When and how did Israel occupy Jerusalem

Riots rock the Temple Mount in Jerusalem

More than 200 Palestinians were injured in riots on the Temple Mount in Jerusalem's old town, the Red Crescent reports. At least six Israeli police officers were also injured.

Following the evening prayer, for which tens of thousands of Muslims had gathered at the holy site, hundreds of people threw stones, bottles and other objects at the officials. The police blocked the entrances to the Temple Mount and the Damascus Gate to the Old City and used rubber bullets and stun grenades against the crowd in front of the Al-Aqsa mosque. Smoke rose over the old town.

At the same time, Palestinians and activists took to the streets again in the Sheikh Jarrah district. They protested again against the planned eviction of the houses of Palestinian families in the eastern part of Jerusalem, which Israel had occupied in the Six Day War in 1967 and annexed in 1980. The annexation is not recognized internationally. Police broke up the rally after participants threw stones. Two people were arrested and two others were wounded by stun grenades.

Riots in the East Jerusalem district of "Sheikh Jarrah"

Lengthy litigation

Earlier this year, the Jerusalem District Court ruled that the homes of Palestinian families rightfully belong to Jewish families. Under Israeli law, Jewish Israelis can claim ownership of houses in East Jerusalem in court if their ancestors owned land there prior to the Arab-Israeli War (1948-49). For Palestinians, who also lost their property as a result of the war, there is no corresponding law.

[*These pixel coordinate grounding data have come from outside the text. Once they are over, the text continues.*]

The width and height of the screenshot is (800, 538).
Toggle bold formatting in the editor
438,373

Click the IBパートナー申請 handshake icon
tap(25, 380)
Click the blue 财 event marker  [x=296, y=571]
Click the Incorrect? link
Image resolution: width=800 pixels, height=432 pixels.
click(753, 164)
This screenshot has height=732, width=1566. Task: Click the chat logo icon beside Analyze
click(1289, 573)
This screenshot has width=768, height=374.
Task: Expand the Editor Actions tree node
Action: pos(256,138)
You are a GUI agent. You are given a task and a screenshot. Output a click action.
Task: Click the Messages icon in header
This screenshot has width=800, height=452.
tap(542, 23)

The United Nations called on Israel "to immediately cancel all evictions". East Jerusalem is "part of the occupied Palestinian territory, in which the humanitarian law applies," said the spokesman for the UN legal office, Rupert Colville. "The occupying power cannot confiscate private property in occupied territory."

Concern in the US

The US expressed "deep concern" about the situation in Jerusalem. The Foreign Ministry called for "de-escalation" and warned of steps that could worsen the situation. The ministry was referring to evictions and Israel's settlement activities.

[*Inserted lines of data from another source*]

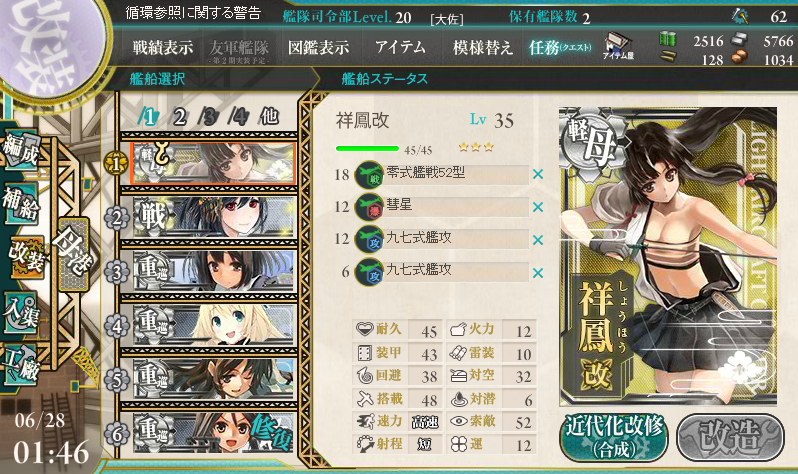Open the 図鑑表示 encyclopedia menu
The height and width of the screenshot is (474, 798).
[319, 48]
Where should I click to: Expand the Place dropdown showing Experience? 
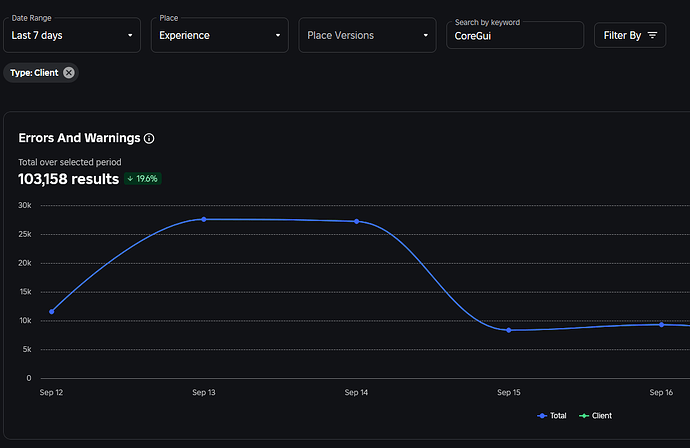220,35
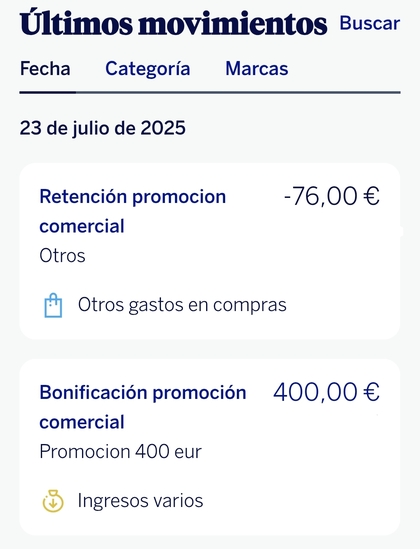
Task: Click Ingresos varios category label
Action: [x=140, y=501]
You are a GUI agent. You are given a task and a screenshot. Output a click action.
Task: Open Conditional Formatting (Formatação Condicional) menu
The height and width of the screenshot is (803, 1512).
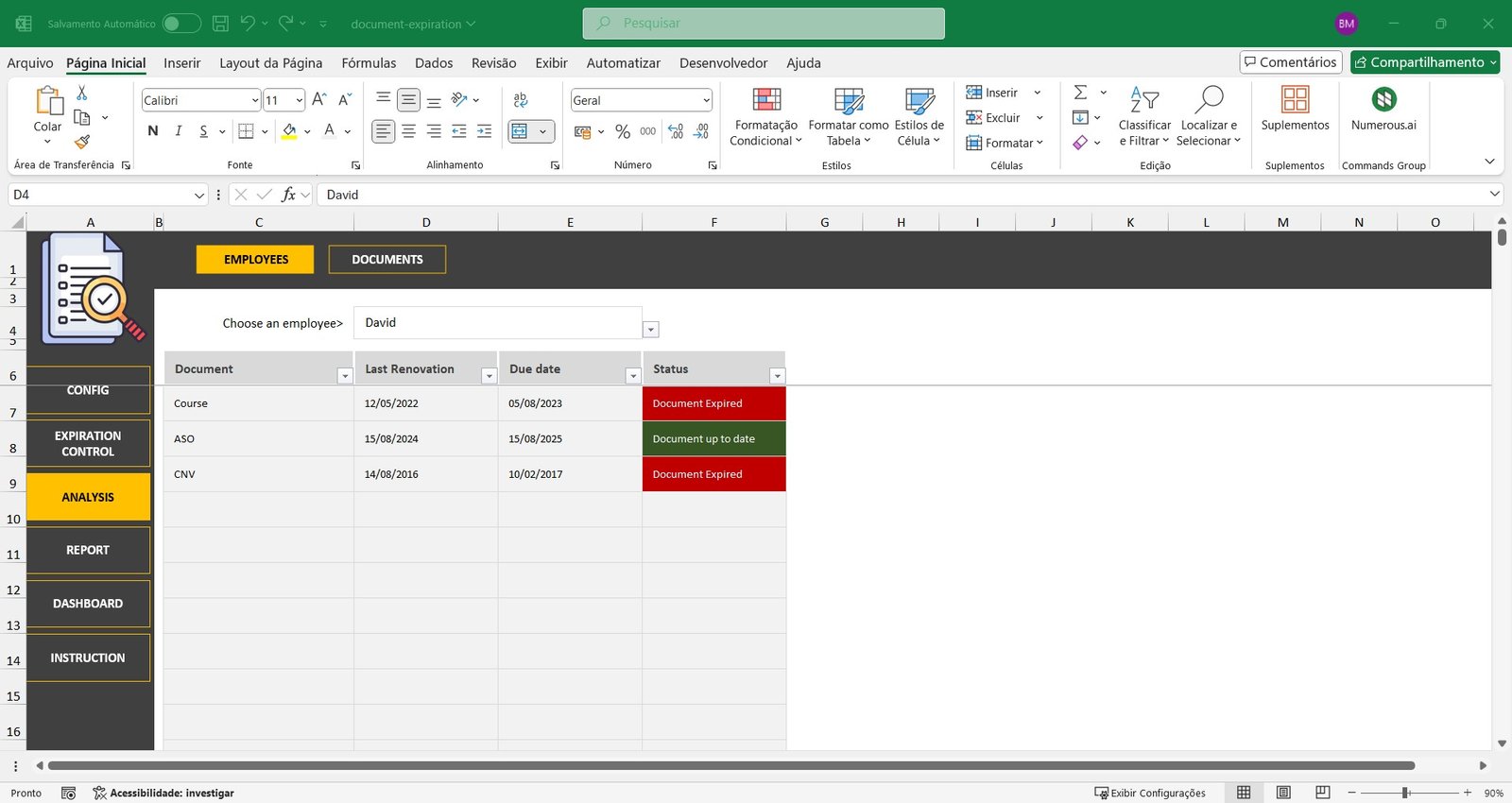click(x=765, y=117)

The Palestinian leadership blamed Israel for the escalating violence. A continuation of the Israeli occupation would only exacerbate tensions and result in a dangerous escalation, said Palestinian President Mahmud Abbas.

The status of Jerusalem is one of the central issues in the Middle East conflict. Israel claims Jerusalem as "the eternal and indivisible capital" for itself. The Palestinians, for their part, hold
to their claim to East Jerusalem as the capital.